Like many other people this Christmas, I unwrapped a Kindle.

According to tentative analyst estimates, over one million people received an iPad or Kindle on Christmas Day this year. However, the increasing popularity of such devices has been said to contribute to the already wavering sales of printed newspapers.

News organisations, with knowledge of this trend, have attempted to adapt to the changing nature that people consume news. For example, newspaper publishers this year broke a
tradition that dates back to 1912, when The Sunday Times, for the first time in its 190 year history, produced an online version of its newspaper on Christmas Day.

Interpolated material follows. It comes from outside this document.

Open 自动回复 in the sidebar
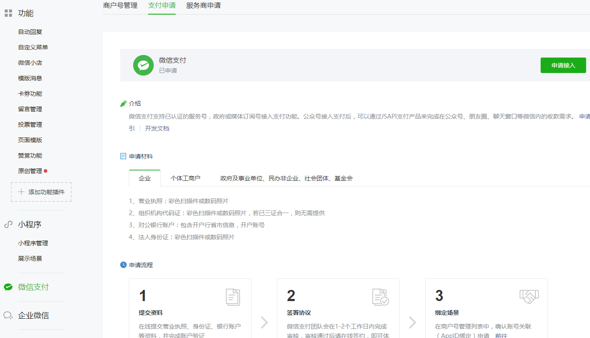The width and height of the screenshot is (590, 338). click(x=30, y=32)
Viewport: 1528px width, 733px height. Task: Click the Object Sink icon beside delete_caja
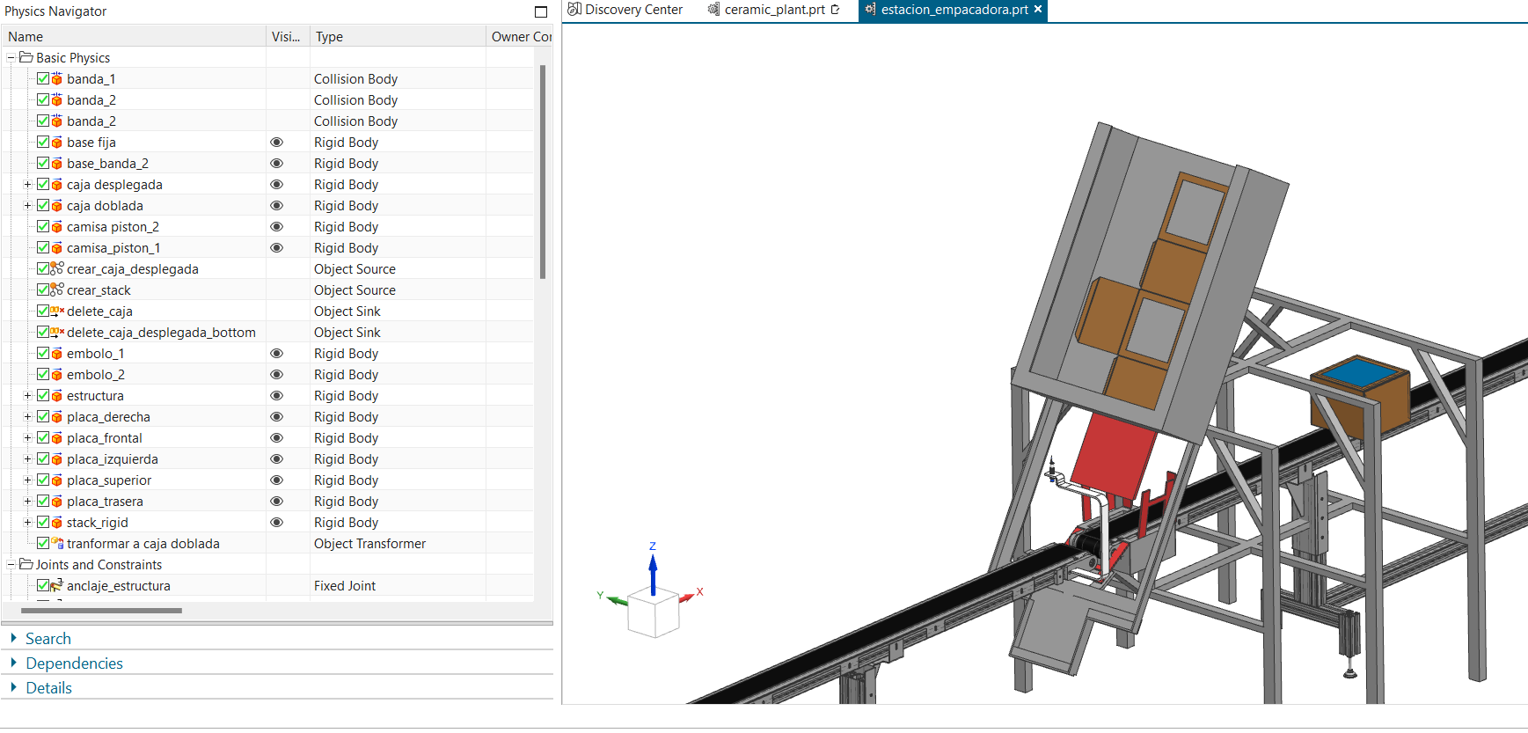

As well as online editions on Christmas Day, many other news organisations produced online versions of newspapers on Boxing Day in order to showcase their work and give new iPad and kindle owners something to read. Traditionally a very quiet period for newspaper publishers has now become a particularly busy period.

Obviously, a major impact of these extremely popular devices is that it has massively increased digital readership of online newspapers. For example, The Daily Mail now has 5 million unique visitors to its online website, in comparison to its printed sale of just 2 million.

Ten years ago, The Daily Mirror sold more than 2.5 million newspapers a day; today its readership is down 55%, to just over 1.1 million readers. In the last year alone, we’ve seen printed sales decline for daily broadsheets by 10% and by 5% for daily tabloids, the Guardian has reported.

However, whether or not these devices are contributing to a further decline, I am very uncertain. Like I suspect a lot of other people, I will be using my Kindle purely for reading novels, more of a practicality for reading whilst travelling, than a new way of consuming news.

Whether the newspaper industry will succeed with tablet growth I believe will entirely depend on whether people will pay as much to subscribe on a tablet as they do when purchasing a print newspaper. Although I consume a lot of news online, I personally prefer to read print versions of newspapers, irrespective of the costs, and I believe that it is this that will keep the printed newspaper industry from completely dying….just.